### Page extract:
--------
Small Capacitive Antennas
Over recent years, I have tested several of the emerging small size capacitive-type antennas for HF bands. This does not mean that these antennas cannot be used on VHF or even on higher frequencies. The antennas tested are the Dual Disk, ”ISOTRON” type and Dual Wire antennas.
In all of the antennas I used the same and consistant approach to tuning: a single coil in series with the capacitive radiator of different shapes. The Dual Wire antenna shows that Ted Hart’s EH-antenna is operationally the same antenna as M.C. Hately’s Dual Loop Antenna. The ”L” and ”C” components have just changed place. This is solely my own opinion.
The DDA

The first of these antennas mentioned and tested is the Dual Disk Antenna, which is a design from a few year ago that I found when I first examined the antenneX web pages. I ignored it because the CFA tuner was over-shadowing everything else and more interesting at that time. A few months ago I found Ted Hart’s capacitive antenna pages on the web and I started to think of the feeding method used there also for the other capacitive-type antennas.
I decided to try this method with the Dual Disk Antenna, the antenna which was appreciated by so many hams, who had tested it. I made my DDA from the components which were used previously for my original CFA. I had to make only one 40-cm diameter disk. My DDA was 45-cm high with 40-cm diameter disks and the cylinder was 25 cm high with a 20-cm diameter aluminium tube. The isolators were 10 mm PVC bars with a length of 10 cm.
I connected the two disks together and to the feeding cable’s outer shield. The center wire was connected to a tuning/phasing coil and from the coil’s outer end to the cylinder.
The antenna resonated on the 40-meter band with a feeding impedance of about 10 ohms. I used a 4:1 transformer and the operating bandwidth was something like 70 to 80 kHz, so I tuned the antenna to 7060 kHz , which is the frequency where I can find Finnish amateurs most often. I used some ferrite beads over the cable near the feedpoint to prevent cable radiation. I had contacts to Lillehammer in Norway, Jallivaara in Sweden and Kemijarvi in northern Finland about 700 km from my station and the antenna was situated inside below a sheet metal roof.
Then I tuned the antenna to 80 m by adding inductance to the phasing coil. I succeeded in phasing the antenna and the feeding impedance had changed to near 50 ohms. The SWR was about 1.5 to 1 at the tuning frequency of 3700 kHz and with a frequency range of 200 kHz where the SWR was below 2 to 1. I used the antenna on 80 meters during one weekend and had contacts with distances from 0 to 600 km—again the antenna was placed inside in my house.
The ISOTRON

The ”ISOTRON” type design used and tested was made of two roasting pans, one above the other and the upper pan was upside down over the first one. The dimensions were about 30 x 40 x 11 cm so that there was a 1-cm gap between the pans. I used 11-cm long PVC bars to hold the pans together. The coaxial connector was screwed on to the lower pan like the tuning/phasing toroidal inductor (T300-2 material) with enough turns to tune the antenna (capacitance 35 pF) to 80 meters. The feeding impedance was again low.
--------
### Provided material:
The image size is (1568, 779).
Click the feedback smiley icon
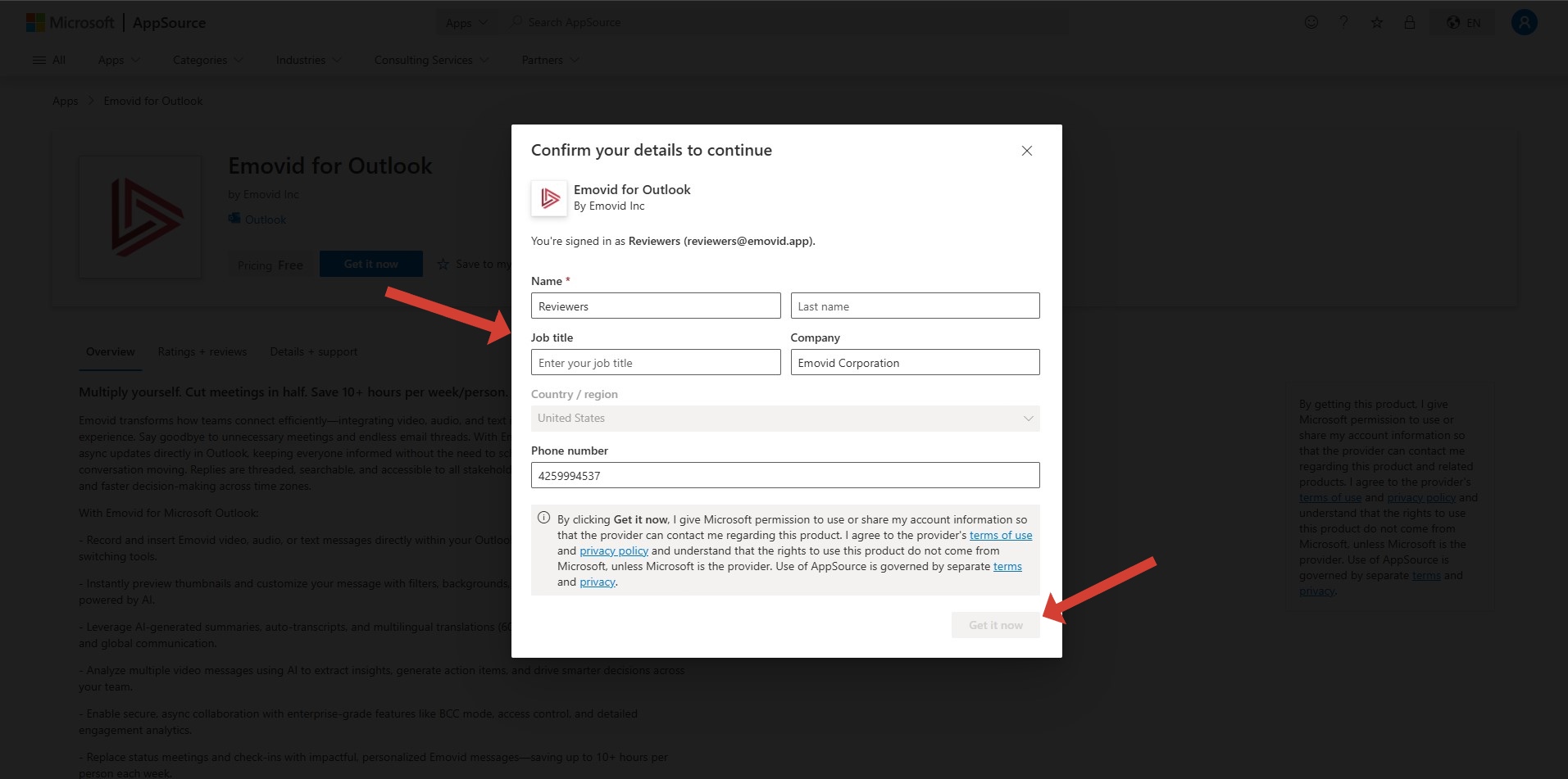click(1310, 22)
--------
### To be done:
a. In the antenna article, what feeding impedance did the Dual Disk Antenna have when it resonated on the 40-meter band?
b. Decide whether each statement agrees with the antenna article: (i) the disks of the Dual Disk Antenna were 40 cm in diameter; (ii) the two roasting pans of the ISOTRON were separated by a 2-cm gap; (iii) on 80 meters, the SWR of the Dual Disk Antenna was about 1.5 to 1 at 3700 kHz.

### Answers per task:
a. About 10 ohms.

b.
(i) Yes: "My DDA was 45-cm high with 40-cm diameter disks"
(ii) No: "there was a 1-cm gap between the pans"
(iii) Yes: "The SWR was about 1.5 to 1 at the tuning frequency of 3700 kHz"